Problem to work on
Leave out the lines before the one with "It works Review (31, 2026)"; output that line and all remaining lines of the records exactly.

Screenshot grounding data
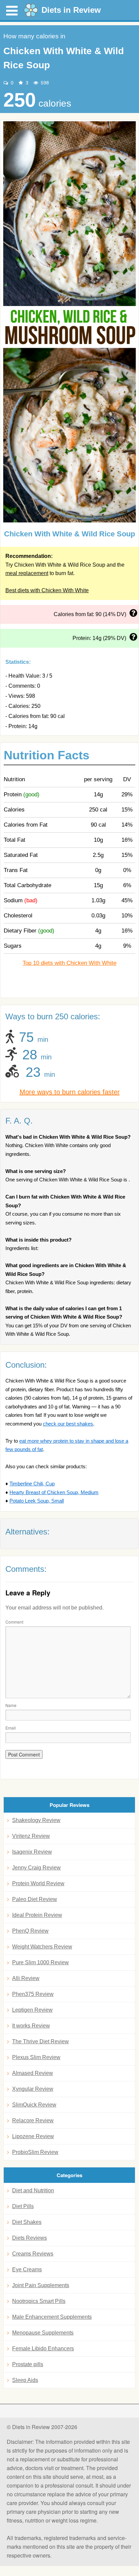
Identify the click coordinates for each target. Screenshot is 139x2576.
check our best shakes (68, 1424)
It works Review (31, 2026)
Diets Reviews (29, 2238)
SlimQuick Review (34, 2105)
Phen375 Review (33, 1994)
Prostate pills (27, 2364)
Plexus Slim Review (36, 2057)
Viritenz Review (31, 1836)
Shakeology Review (36, 1820)
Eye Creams (27, 2269)
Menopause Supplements (43, 2333)
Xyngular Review (32, 2089)
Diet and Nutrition (33, 2190)
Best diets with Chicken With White (47, 590)
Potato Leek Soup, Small (36, 1501)
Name (11, 1705)
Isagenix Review (32, 1852)
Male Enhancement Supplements (52, 2317)
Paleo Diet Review (34, 1899)
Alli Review (25, 1978)
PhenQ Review (30, 1931)
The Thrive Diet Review (40, 2041)
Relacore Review (33, 2120)
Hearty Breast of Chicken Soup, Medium (54, 1492)
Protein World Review (38, 1883)
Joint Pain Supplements (40, 2285)
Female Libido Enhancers (43, 2348)
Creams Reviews (32, 2254)
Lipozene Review (33, 2136)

Completed task
It works Review (31, 2026)
Diets Reviews (29, 2238)
SlimQuick Review (34, 2105)
Phen375 Review (33, 1994)
Prostate pills (27, 2364)
Plexus Slim Review (36, 2057)
Viritenz Review (31, 1836)
Shakeology Review (36, 1820)
Eye Creams (27, 2269)
Menopause Supplements (43, 2333)
Xyngular Review (32, 2089)
Diet and Nutrition (33, 2190)
Best diets with Chicken With White (47, 590)
Potato Leek Soup, Small (36, 1501)
Name (11, 1705)
Isagenix Review (32, 1852)
Male Enhancement Supplements (52, 2317)
Paleo Diet Review (34, 1899)
Alli Review (25, 1978)
PhenQ Review (30, 1931)
The Thrive Diet Review (40, 2041)
Relacore Review (33, 2120)
Hearty Breast of Chicken Soup, Medium (54, 1492)
Protein World Review (38, 1883)
Joint Pain Supplements (40, 2285)
Female Libido Enhancers (43, 2348)
Creams Reviews (32, 2254)
Lipozene Review (33, 2136)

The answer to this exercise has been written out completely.